Fringe benefit 2014: il solito aumento del 5%

Come a ogni fine d’anno, la Gazzetta Ufficiale ha pubblicato nel n. 300 del 23 dicembre (sul Supplemento Ordinario n. 86) il Comunicato dell’Agenzia delle Entrate contenente le tabelle nazionali dei costi chilometrici di esercizio di autovetture e motocicli elaborate dall’ACI le tabelle nazionali relative al periodo d’imposta 2012 dei costi chilometrici di esercizio di autovetture e motocicli elaborate dall’ACI, che servono a determinare il compenso in natura per i veicoli concessi in uso promiscuo ai dipendenti delle aziende.

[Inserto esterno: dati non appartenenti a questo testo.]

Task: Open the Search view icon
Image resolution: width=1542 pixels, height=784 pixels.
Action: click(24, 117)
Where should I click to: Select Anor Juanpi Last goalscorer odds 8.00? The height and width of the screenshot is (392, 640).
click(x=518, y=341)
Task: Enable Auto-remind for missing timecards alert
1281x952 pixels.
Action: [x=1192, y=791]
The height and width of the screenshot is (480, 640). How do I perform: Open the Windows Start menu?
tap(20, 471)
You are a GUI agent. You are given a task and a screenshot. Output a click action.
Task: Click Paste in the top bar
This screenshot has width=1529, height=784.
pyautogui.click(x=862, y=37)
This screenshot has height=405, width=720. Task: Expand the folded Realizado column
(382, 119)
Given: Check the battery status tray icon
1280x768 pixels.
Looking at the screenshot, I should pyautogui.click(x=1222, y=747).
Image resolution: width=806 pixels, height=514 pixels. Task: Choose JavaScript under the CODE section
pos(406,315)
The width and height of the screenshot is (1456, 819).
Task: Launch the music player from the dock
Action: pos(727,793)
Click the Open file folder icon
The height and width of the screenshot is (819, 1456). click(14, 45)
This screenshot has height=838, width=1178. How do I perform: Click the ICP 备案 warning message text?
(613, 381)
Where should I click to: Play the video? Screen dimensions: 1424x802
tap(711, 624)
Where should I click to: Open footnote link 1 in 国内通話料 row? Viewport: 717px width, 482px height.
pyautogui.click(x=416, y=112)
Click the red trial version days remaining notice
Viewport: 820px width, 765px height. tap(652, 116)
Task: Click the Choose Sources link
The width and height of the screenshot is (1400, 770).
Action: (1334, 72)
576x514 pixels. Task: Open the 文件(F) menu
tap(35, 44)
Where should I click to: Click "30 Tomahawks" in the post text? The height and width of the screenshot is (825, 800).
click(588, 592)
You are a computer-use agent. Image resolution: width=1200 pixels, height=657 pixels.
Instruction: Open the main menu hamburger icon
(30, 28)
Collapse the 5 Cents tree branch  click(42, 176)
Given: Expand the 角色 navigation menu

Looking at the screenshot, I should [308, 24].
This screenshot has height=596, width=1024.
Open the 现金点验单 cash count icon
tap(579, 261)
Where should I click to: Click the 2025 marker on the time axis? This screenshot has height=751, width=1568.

I costi chilometrici sono necessari per quantificare l’importo dei rimborsi spettante ai dipendenti o professionisti che utilizzano il proprio veicolo svolgendo attività a favore del datore di lavoro ed anche per la determinazione del fringe-benefit, cioè della retribuzione in natura che deriva dalla concessione in uso ai dipendenti dei veicoli aziendali che vengono destinati ad uso promiscuo per esigenze di lavoro e per esigenze private. Le tabelle Aci del benefit auto sono predisposte sulla base di una percorrenza annua di 15mila chilometri che è quella prevista dal Fisco per il calcolo del reddito da indicare in busta paga. Il fringe benefit annuale, riportato nell’ultima colonna delle tabelle, è ottenuto moltiplicando il costo al chilometro dell’autovettura interessata per 15mila e calcolando quindi il 30% del risultato, quota che la legge attribuisce appunto all’uso privato da parte del dipendente.

Nel 2013 abbiamo assistito a un aumento esponenziale del ricorso alla formula del rimborso chilometrico ai dipendenti: molte aziende stanno infatti rinunciando al parco aziendale in favore dell’utilizzo per scopi lavorativi delle auto private di proprietà dei dipendenti. Una formula che consente un risparmio consistente in termini di spese effettive delle imprese (le più recenti misure restrittive sulla fiscalità dell’auto aziendale hanno “tagliato” i vantaggi fiscali in media del 6%), ma che va in molti casi va discapito della sicurezza. Non sempre infatti il dipendente è dotato di vettura di recente immatricolazione, che quindi spesso è carente nella dotazione di sicurezza (airbag ed esp in primis). Senza dimenticare che nel caso delle vetture aziendali acquisite con la formula del noleggio a lungo termine, la manutenzione periodica è puntuale e garantita dai termini dei contratti di locazione.

Tornando agli importi delle tabelle Aci per il 2014, si sono registrati i soliti aumenti percentuali medi, anche quest’anno attorno al 5%. Gli aumenti sono calcolati sulla base del valore dell’inflazione e sulle variazioni dei prezzi delle auto e dei costi di manutenzione. Analizzando le tabelle, emergono alcune curiosità interessanti. Come per esempio che il fringe benefit delle uniche due auto elettriche presenti negli elenchi (la Peugeot iOn e la Smart Electric) sono profondamente differenti: il costo al km della Smart sfiora gli 0,49 euro/km, mentre quello della elettrica francese si limita a 0,326. L’auto ibrida con costo chilometrico più basso è la Toyota Yaris (0,4455), mentre lo stesso modello, ma dotato di alimentazione a gasolio, si mantiene, seppure per pochi centesimi di euro, al di sotto degli 0,40 euro/km).

Sul sito dell’ACI, all’indirizzo internet www.aci.it è possibile effettuare il calcolo direttamente online, oppure scaricare le intere tabelle.